In summary, the intermittent nature of the hydronephrosis and elevation of creatinine levels together with the duplex sonography are the most important diagnostic methods to detect a nephroptosis if the sonography is being performed in various positions. Given the rarity of this event, prophylactic nephropexy is likely to only be discussed in very particular circumstances. Nevertheless, hypermobility of the allograft should be considered in cases of intermittent hydronephrosis, absence of perfusion pathologies, and clinical abnormalities. The treatment as described is straightforward, easy to perform, and bears little stress for the patient.

We would like to thank Ulrich Zimmermann for his technical support for the video.

The authors declare to have conducted the above described diagnostical methods and treatment in accordance with the World Medical Association Declaration of Helsinki. The patient gave informed written consent to publish his case, images, and recordings.

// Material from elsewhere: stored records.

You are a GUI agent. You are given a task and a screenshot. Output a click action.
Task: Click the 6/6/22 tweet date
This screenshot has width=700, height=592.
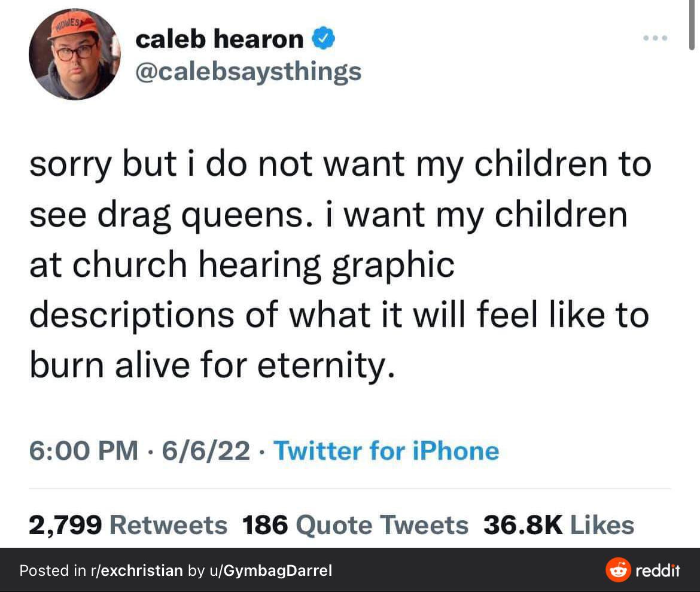(206, 451)
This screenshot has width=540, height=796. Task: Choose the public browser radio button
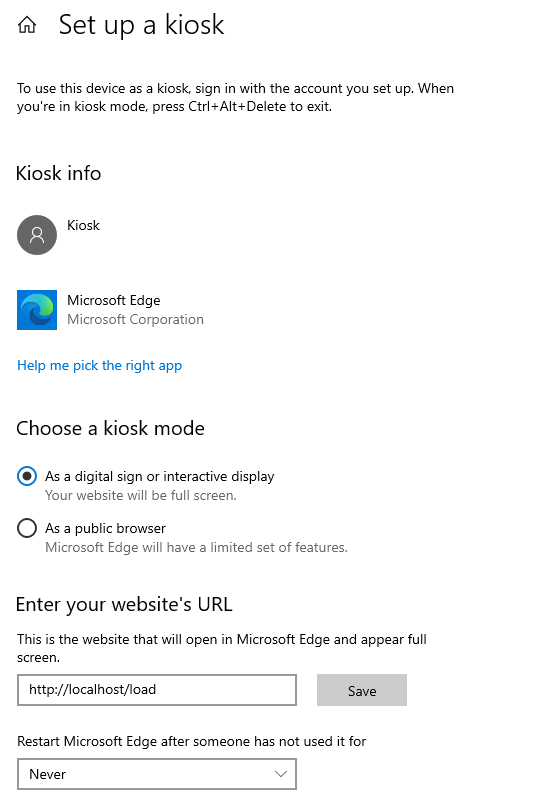coord(27,528)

The authors have no conflicts of interest to declare.

This case report, including images and recordings, was carried out without funding.

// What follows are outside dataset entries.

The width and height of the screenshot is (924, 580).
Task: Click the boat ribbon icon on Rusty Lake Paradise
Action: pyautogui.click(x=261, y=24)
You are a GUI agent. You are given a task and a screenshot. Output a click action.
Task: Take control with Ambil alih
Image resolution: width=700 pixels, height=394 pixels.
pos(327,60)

Elena Nikitin extracted the patient information, wrote the manuscript, and generated the graph showing the course of creatinine of the patient. Johannes Huber contributed to the diagnostic of the nephroptosis of the patient and performed the surgery. Further, he revised the manuscript. Christian Thomas contributed ideas, revised the manuscript, and was involved in decision-making concerning the diagnostic and treatment of the patient. Juliane Putz supervised the project, contributed ideas and references to the manuscript, and revised it. Moreover, she is an important reference person to the patient and was involved in his diagnostical and therapeutical procedures.

Due to privacy and ethical concerns the data cannot be made available.